Can mediocrity dull the hunger pains for excellence? Can accepting the status quo doom your team to mediocrity? Staying hungry for that which provides the most benefit is extremely challenging and often illusive to many organizations. There are many factors that contribute to lost hunger. This will focus on some common reasons we lose the drive toward excellence. Though not exhaustive, your team can certainly reach break-through by addressing these individually and collectively.
Finding success can be our worst enemy. This may sound crazy but marginal success can literally dull the pains that drive us toward excellence. Unhealthy food can kill the same hunger that the proper food can provide. This phenomenon was evident prior to the last recession. The robust economy created such abundance that business did not have to be excellent to succeed. Poor leadership and marginal management could not dampen the enormous opportunity the economy presented to companies. Are we experiencing the same reality now? As success happens, will similar companies lose the drive that overcame the inertia to get started?
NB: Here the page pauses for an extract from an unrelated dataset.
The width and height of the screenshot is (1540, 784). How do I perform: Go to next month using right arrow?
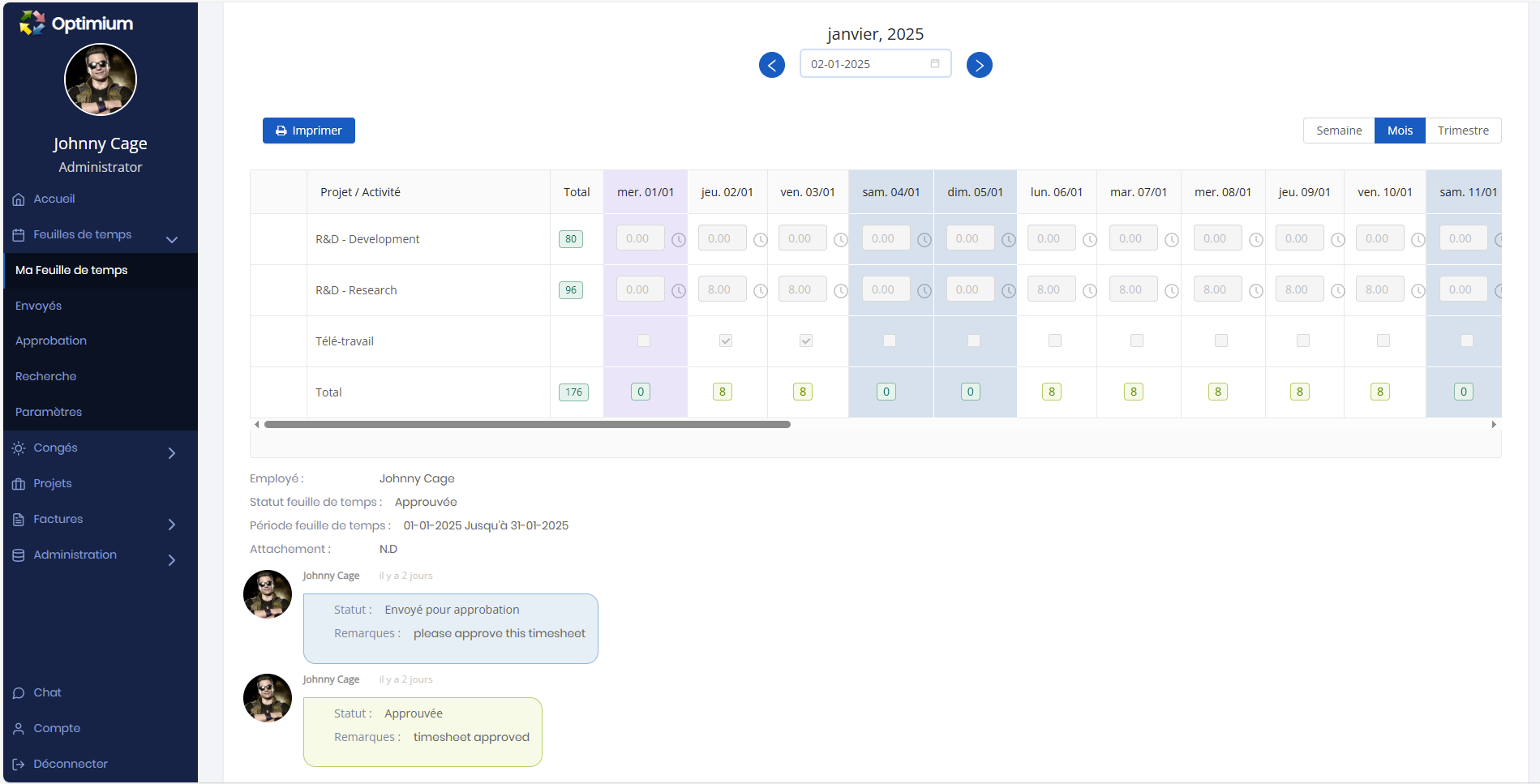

A lack of emphasis on people development is another key ingredient in the recipe for mediocrity. Failing to have a robust learning effort creates an environment where people become “comfortable” and are not challenged to grow and improve. Mediocre companies cannot afford to train while winning organizations understand that learning is a mandatory part of the business model for success. Doing more with less requires capable team members with the talent and flexibility to remove the barrier of “not my job” as is common for the organizational masses.
The painful truth is that most companies have NO PLAN or strategy to keep the best and the brightest. Some companies take the people on the team for granted while spending little to nothing on the development of the same talent. This permeates the organization with mediocrity as no one is required to constantly improve performance. Over time, people can literally feel “entitled” to their job and get comfortable to the point of complacency.
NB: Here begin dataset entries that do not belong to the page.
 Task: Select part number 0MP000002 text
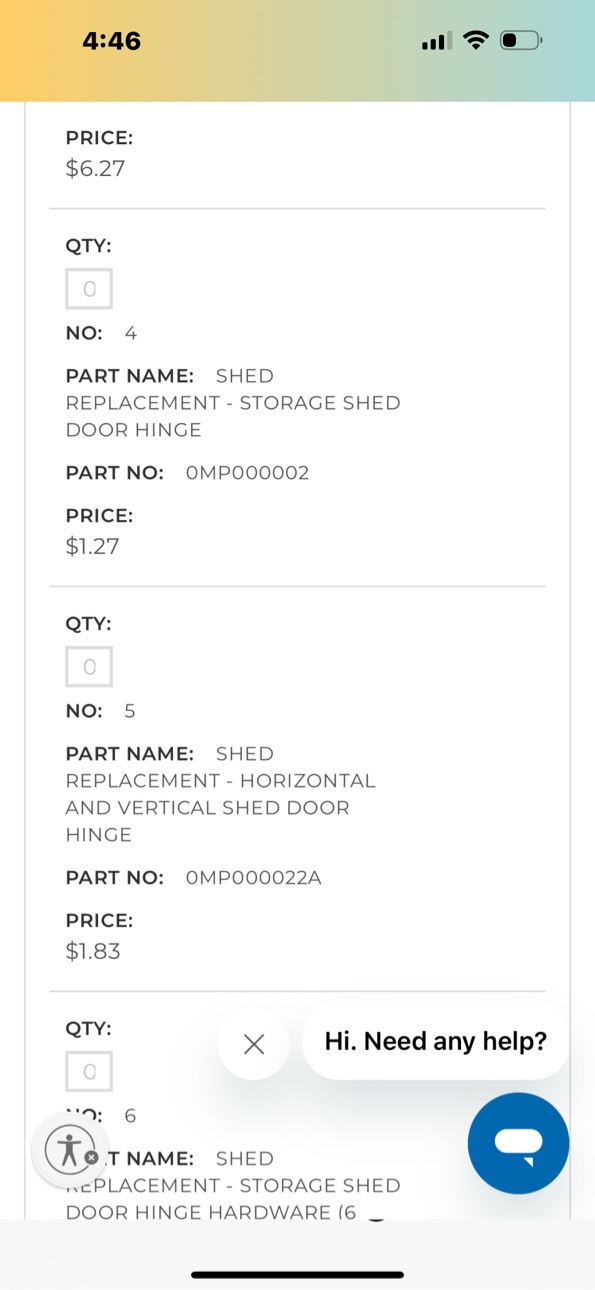(248, 473)
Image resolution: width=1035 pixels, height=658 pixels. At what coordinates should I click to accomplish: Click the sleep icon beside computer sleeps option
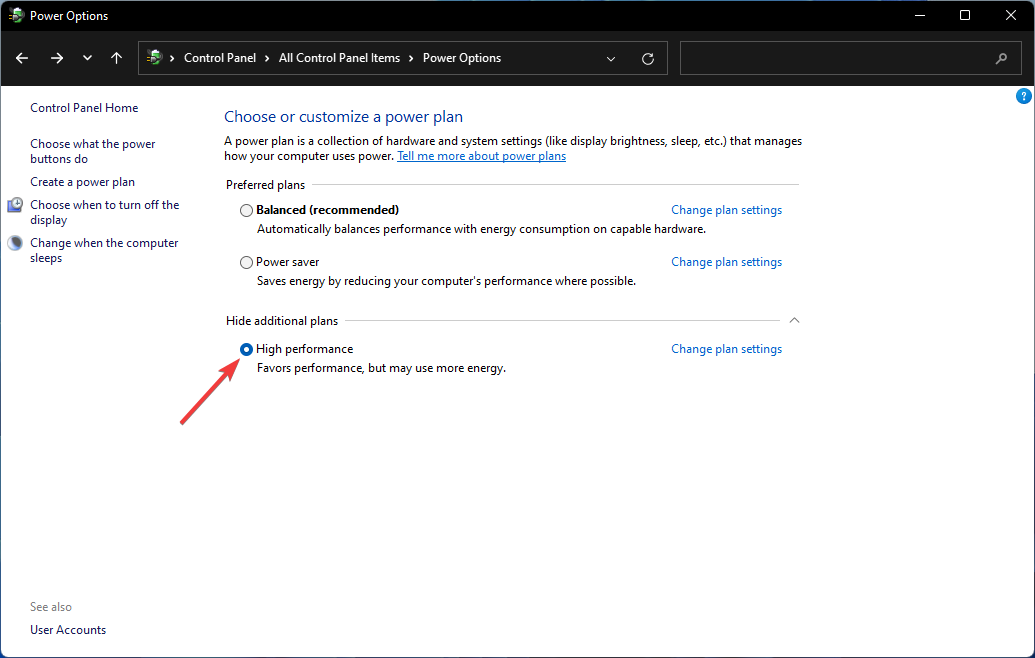14,242
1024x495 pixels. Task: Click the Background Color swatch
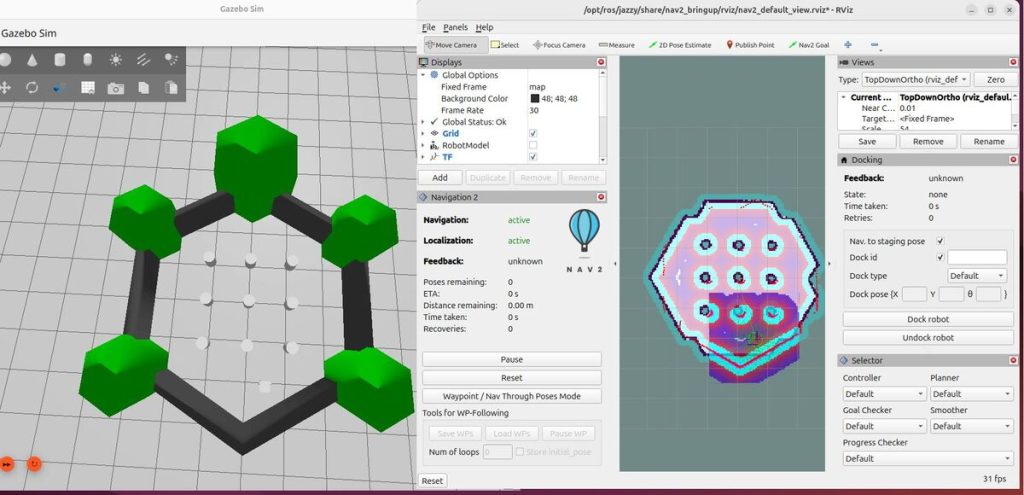tap(535, 99)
Consider the big fish in the little pond analogy. The fish can have whatever it wants. There is no one to challenge its place in the environment. Daily, it feeds on the little fish and gets slow and fat. Days and nights of comfort and a lack of any threat makes the fish seem very successful. The smaller fish may even envy the big fish and the status it occupies in the small pond. One day, the rains start and don’t stop. The land is flooded and suddenly the big fish is part of a large lake many times larger than the original pond. Suddenly the fish finds itself in an environment of larger and more physically superior fish. Not long after the flood and the change of status the original big fish is consumed. Many companies and employees are like the original big fish. A perceived lack of threat creates apathy and makes people comfortable. A rare organization is truly performance based to the point that people are pushed and challenged for excellence constantly. A safe environment can be the challenge facing a mediocre team.
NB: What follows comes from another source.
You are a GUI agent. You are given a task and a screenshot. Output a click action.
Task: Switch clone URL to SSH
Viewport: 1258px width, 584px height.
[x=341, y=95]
What drives the hunger for success in life? How does this hunger seem to fade as marginal success enters our lives? The true challenge for any successful leader is to create an environment that pushes employees to their perceived capability and then just a bit further in order to grow. This challenge is often neglected because managers are not taught to know just how far they can push the talent on the team. This ignorance leads to inaction and the organization starts to settle.
There is good news here as well. Just as in the sports that has impacted most of our lives; we can learn to improve with incremental magic. Just as coaches and teachers have pushed us in the past, the same is necessary for the present and the future. The executive without the coach will be the exception while those with personal coaches will be the norm. Being pushed is sometimes the only way to stay hungry in the game of life!